Before 2001, camera systems were used primarily to catch the bad guys after a crime had been committed. If you had a very large, well-trained security team, you might even be able to catch them in the act. The list below defines the primary uses of camera systems before the new reality.
The gaming industry was the primary driver of video technology and its most proactive user, with traffic monitoring and control a close second. Although the main drivers of usage are still in gaming and traffic, protection of public spaces and high-occupancy facilities has now taken the use of video to a new level. The end user's perceived needs for video surveillance are heavily weighted toward security and life safety issues, with asset tracking and manufacturing observation as significant secondary requirements. Most video applications have now begun to take a proactive slant, and this has slightly changed our list of primary uses for video:
- Protect from and catch perpetrators
- Protect and track assets
- Watch workers/P.O.S. integration
- Protect from litigation
- Stop cheating in gaming applications/Recognition and tracking
- Monitor roadways, airports, seaports and all vessels of transport
- Watch the perimeter
The burgeoning use of video for protection and prevention has forced the development and use of new ways to obtain images, store them and access the data from remote locations.
The Growth of Digital
In large installations that require high-quality, fast frame-rate images to be stored for long periods of time-the types of installations that are becoming more common with the growth of proactive security-videotape is neither cost effective nor easily searchable. Digital systems allow users to easily access specific images and send them across a network, and these systems require less maintenance expense than analog videotape systems. It's easy to see why the change to digital has been happening at almost revolutionary speeds.

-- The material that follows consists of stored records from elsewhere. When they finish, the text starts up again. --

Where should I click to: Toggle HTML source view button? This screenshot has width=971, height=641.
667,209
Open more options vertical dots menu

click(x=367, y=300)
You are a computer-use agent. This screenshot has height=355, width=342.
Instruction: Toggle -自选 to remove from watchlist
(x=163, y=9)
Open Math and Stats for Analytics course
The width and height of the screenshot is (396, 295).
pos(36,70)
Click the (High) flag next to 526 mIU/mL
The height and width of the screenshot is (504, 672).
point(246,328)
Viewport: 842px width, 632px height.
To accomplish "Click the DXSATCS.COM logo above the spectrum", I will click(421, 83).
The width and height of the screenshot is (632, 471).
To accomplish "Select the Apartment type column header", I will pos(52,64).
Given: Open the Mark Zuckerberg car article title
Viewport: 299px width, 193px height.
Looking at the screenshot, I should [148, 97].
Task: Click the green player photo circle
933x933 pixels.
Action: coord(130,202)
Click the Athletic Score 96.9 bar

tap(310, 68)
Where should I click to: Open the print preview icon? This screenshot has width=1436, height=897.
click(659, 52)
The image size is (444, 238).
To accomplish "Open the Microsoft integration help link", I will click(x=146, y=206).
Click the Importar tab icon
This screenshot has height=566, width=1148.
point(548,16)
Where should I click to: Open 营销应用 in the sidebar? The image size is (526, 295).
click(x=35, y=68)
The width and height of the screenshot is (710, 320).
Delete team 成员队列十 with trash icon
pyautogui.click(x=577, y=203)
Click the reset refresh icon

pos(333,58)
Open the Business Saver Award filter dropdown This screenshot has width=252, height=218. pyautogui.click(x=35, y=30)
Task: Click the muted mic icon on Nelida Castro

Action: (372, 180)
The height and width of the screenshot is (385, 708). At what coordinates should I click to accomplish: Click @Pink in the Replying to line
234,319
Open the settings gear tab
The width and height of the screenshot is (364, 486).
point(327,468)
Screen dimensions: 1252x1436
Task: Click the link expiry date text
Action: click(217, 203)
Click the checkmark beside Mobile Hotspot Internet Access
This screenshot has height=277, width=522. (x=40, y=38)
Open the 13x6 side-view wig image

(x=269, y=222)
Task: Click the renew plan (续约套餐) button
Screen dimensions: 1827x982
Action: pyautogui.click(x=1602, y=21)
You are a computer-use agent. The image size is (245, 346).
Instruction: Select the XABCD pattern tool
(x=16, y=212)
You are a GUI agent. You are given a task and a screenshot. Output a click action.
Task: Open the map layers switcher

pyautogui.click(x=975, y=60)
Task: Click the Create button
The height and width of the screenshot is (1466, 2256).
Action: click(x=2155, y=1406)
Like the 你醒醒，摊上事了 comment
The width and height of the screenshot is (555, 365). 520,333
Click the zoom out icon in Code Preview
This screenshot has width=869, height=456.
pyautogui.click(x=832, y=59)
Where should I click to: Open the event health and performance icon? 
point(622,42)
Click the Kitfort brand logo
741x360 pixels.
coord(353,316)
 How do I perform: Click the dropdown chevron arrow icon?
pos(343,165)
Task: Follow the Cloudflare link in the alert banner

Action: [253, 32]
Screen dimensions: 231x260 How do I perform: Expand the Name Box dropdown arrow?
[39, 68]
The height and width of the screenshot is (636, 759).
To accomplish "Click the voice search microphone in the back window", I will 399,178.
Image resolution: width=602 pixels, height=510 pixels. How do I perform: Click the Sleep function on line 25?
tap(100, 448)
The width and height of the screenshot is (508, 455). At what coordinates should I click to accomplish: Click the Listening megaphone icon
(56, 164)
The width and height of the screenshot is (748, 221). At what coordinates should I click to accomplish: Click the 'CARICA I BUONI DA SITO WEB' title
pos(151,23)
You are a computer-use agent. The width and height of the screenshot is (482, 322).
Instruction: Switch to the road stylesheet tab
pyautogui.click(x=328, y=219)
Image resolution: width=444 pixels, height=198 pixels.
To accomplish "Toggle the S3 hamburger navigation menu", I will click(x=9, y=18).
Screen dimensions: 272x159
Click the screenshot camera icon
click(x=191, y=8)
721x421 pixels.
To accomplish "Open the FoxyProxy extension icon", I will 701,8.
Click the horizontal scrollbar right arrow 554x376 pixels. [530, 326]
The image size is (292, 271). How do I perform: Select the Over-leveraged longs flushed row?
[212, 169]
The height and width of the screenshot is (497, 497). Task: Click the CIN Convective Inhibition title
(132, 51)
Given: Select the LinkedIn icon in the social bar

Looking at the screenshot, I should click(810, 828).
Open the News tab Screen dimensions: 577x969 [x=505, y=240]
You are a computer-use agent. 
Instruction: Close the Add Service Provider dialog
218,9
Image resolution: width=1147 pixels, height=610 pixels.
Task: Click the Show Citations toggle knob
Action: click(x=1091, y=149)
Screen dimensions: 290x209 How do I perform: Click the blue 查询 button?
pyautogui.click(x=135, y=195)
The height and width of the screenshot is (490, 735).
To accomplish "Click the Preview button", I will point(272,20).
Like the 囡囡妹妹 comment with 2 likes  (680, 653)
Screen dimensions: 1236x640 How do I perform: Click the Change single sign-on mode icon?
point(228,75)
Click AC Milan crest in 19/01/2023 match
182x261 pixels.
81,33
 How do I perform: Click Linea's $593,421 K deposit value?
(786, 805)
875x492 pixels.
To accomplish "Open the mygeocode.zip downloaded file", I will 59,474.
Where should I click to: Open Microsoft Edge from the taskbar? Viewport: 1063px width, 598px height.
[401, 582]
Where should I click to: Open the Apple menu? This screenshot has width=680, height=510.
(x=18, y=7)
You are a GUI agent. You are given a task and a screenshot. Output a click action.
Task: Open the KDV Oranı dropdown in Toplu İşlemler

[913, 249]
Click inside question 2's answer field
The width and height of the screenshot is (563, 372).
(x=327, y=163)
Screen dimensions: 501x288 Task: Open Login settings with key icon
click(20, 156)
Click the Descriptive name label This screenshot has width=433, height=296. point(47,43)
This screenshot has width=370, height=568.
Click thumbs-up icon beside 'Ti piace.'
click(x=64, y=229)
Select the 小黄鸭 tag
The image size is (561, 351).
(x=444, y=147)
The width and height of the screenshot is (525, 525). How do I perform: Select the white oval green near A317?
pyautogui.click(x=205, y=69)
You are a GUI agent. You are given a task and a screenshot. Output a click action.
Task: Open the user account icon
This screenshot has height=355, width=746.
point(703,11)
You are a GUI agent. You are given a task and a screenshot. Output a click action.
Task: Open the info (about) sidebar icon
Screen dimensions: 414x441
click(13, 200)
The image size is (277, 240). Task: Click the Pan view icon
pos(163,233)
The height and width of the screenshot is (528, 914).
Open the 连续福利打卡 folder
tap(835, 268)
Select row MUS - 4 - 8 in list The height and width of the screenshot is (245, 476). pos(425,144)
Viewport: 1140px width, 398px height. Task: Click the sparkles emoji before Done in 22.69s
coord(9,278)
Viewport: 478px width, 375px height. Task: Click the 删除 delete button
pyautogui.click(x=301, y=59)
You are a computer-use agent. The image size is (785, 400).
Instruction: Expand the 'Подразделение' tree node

The J. P. Freeman 2003 Worldwide CCTV & Digital Video Surveillance Market report projects a decrease of 70 percent in conventional analog recording by 2007, which would decrease its share of the market to 22 percent. The same report projects a 289 percent increase in digital recording in the next three years, which would give it 78 percent of the market. I think you call that a paradigm shift.
So one of the hot buttons for the past three years has been analog to digital. Although most current CCTV cameras do output an NTSC or PAL analog signal, the imaging is done with a CCD or CMOS digital chip that is then run through a processor to define the image/picture/frame. This is then sent through a digital-to-analog chip to output the NTSC or PAL image. The analog signal must be converted back to a digital image in order to be stored on a digital medium such as a hard drive or CD.